Volgens Hof Arnhem-Leeuwarden is dat niet het geval.

In artikel 2.17 Wet IB 2001 heeft de wetgever om redenen van sociaaleconomische en emancipatoire aard ervoor gekozen inkomensbestanddelen van de belastingplichtige en zijn partner in aanmerking te nemen bij degene door wie de inkomensbestanddelen zijn genoten of op wie deze drukken en een keuze voor de belastingplichtige en zijn partner – voor zover hier van belang – bij de toerekening van inkomensbestanddelen te beperken tot de gezamenlijke grondslag sparen en beleggen, de als voorheffing in aanmerking te nemen geheven dividendbelasting en gemeenschappelijke inkomensbestanddelen, zijnde belastbare inkomsten uit eigen woning, het inkomen uit aanmerkelijk belang vóór vermindering met de persoonsgebonden aftrek en de persoonsgebonden aftrek.

Hoewel zich ter verwezenlijking van die doelen ook andere maatregelen laten denken, is deze keuze van de wetgever niet van elke redelijke grond ontbloot.
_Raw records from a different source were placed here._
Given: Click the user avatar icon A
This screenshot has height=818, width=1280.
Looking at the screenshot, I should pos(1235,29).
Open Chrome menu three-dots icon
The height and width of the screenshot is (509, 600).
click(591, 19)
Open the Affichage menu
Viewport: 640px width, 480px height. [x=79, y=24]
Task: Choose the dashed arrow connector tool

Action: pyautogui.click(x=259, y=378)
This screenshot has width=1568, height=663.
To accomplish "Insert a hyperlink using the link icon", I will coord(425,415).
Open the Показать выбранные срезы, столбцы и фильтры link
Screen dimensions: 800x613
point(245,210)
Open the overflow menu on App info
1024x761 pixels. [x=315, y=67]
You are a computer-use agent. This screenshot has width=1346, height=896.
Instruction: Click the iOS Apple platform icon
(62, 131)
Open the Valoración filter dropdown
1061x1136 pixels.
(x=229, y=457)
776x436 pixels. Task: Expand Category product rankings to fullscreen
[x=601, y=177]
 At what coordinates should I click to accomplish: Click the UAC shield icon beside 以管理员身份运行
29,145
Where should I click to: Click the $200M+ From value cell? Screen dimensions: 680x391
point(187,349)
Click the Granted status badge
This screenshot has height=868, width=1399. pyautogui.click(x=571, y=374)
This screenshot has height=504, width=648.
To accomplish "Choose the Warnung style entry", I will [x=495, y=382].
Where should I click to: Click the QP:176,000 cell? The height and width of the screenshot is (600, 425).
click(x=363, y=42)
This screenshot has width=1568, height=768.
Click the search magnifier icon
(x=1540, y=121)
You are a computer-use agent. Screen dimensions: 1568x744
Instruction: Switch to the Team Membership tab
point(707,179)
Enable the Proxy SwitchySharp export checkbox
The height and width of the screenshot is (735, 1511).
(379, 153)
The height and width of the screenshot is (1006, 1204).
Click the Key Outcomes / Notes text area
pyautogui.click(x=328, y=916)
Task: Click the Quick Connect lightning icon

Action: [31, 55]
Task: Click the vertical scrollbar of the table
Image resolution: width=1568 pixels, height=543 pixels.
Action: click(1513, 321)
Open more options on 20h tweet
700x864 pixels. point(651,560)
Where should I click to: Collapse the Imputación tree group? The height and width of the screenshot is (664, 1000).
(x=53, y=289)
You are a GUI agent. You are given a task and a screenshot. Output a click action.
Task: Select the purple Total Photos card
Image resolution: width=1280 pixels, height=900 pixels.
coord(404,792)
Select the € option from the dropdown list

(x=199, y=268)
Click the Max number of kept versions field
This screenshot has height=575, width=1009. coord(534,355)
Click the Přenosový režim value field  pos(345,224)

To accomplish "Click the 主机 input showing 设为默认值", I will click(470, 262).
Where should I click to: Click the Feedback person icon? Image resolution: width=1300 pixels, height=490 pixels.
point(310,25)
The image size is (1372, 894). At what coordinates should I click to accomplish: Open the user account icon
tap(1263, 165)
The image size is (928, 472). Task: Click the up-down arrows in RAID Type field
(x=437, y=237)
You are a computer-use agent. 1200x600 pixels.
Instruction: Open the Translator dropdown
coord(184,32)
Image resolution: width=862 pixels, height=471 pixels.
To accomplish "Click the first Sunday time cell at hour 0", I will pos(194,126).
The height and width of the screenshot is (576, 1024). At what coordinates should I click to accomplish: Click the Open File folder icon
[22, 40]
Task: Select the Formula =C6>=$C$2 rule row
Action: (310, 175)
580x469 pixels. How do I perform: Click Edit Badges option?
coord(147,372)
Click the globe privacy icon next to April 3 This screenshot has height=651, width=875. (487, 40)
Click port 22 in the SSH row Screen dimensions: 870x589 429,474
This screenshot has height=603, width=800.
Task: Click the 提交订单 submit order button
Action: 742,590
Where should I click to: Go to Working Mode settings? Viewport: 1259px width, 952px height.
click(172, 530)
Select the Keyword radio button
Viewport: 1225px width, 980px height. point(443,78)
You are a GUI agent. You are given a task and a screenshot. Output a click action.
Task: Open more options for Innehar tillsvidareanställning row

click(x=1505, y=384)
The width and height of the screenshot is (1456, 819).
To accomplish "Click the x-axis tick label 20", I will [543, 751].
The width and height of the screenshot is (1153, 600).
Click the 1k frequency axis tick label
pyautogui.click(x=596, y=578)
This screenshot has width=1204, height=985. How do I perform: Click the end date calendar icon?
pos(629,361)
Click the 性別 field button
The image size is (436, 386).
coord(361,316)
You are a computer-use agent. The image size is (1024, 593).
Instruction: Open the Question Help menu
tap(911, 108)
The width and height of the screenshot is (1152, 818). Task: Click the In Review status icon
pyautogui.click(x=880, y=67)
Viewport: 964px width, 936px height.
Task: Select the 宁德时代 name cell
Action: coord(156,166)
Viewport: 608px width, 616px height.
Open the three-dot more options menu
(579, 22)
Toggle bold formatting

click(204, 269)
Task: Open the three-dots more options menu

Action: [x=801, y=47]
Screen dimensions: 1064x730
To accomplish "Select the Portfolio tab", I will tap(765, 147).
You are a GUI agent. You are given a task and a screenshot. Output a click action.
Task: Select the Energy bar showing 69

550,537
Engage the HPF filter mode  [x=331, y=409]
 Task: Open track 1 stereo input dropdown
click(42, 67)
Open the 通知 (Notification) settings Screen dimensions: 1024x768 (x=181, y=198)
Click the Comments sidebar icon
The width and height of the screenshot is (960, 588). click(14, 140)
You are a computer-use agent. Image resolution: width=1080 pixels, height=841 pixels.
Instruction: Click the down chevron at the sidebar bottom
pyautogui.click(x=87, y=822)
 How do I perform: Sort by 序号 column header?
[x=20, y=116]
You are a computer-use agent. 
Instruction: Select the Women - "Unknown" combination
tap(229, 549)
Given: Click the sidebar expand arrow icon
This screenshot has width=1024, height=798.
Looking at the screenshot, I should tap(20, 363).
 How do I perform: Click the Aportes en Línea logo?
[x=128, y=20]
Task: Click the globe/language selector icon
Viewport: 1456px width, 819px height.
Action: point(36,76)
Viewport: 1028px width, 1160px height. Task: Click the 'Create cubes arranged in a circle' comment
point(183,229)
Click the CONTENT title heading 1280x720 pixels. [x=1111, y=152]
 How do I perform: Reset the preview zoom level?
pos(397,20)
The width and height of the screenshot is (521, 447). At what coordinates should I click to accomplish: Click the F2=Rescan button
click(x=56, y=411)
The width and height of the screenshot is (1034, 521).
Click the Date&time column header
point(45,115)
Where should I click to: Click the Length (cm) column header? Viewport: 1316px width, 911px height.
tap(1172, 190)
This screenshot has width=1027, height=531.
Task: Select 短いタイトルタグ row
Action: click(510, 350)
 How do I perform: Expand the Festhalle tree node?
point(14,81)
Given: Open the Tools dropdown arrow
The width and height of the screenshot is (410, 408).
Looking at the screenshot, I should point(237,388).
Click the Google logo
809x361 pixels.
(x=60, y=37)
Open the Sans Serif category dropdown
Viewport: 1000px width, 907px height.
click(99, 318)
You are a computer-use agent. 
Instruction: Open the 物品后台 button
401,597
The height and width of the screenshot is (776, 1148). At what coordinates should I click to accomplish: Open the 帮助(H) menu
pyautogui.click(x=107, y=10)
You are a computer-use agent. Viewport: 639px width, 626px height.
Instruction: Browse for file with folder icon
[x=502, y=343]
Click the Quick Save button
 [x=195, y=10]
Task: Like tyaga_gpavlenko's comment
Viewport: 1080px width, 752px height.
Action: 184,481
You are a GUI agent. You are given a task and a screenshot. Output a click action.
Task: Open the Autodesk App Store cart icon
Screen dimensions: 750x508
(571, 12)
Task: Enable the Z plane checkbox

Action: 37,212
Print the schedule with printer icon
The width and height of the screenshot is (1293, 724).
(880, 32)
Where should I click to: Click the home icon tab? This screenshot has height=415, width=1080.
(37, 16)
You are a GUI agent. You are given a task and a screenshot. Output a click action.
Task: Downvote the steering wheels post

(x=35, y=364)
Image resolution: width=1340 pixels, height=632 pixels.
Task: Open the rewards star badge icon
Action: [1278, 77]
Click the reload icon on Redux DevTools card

Gelet op de ruime beoordelingsmarge die de wetgever op fiscaal gebied toekomt, is de onderhavige regeling niet in strijd met artikel 14 EVRM (vgl. HR 18 december 2009, ECLI:NL:HR:2009:BI3719, r.o. 3.8.1; HR 13 april 2018, ECLI:NL:HR:2018:429). Deze ruime beoordelingsmarge van de wetgever maakt dat de rechter niet kan treden in de validiteit van de door de wetgever gebezigde gronden bij de door hem gemaakte keuzes.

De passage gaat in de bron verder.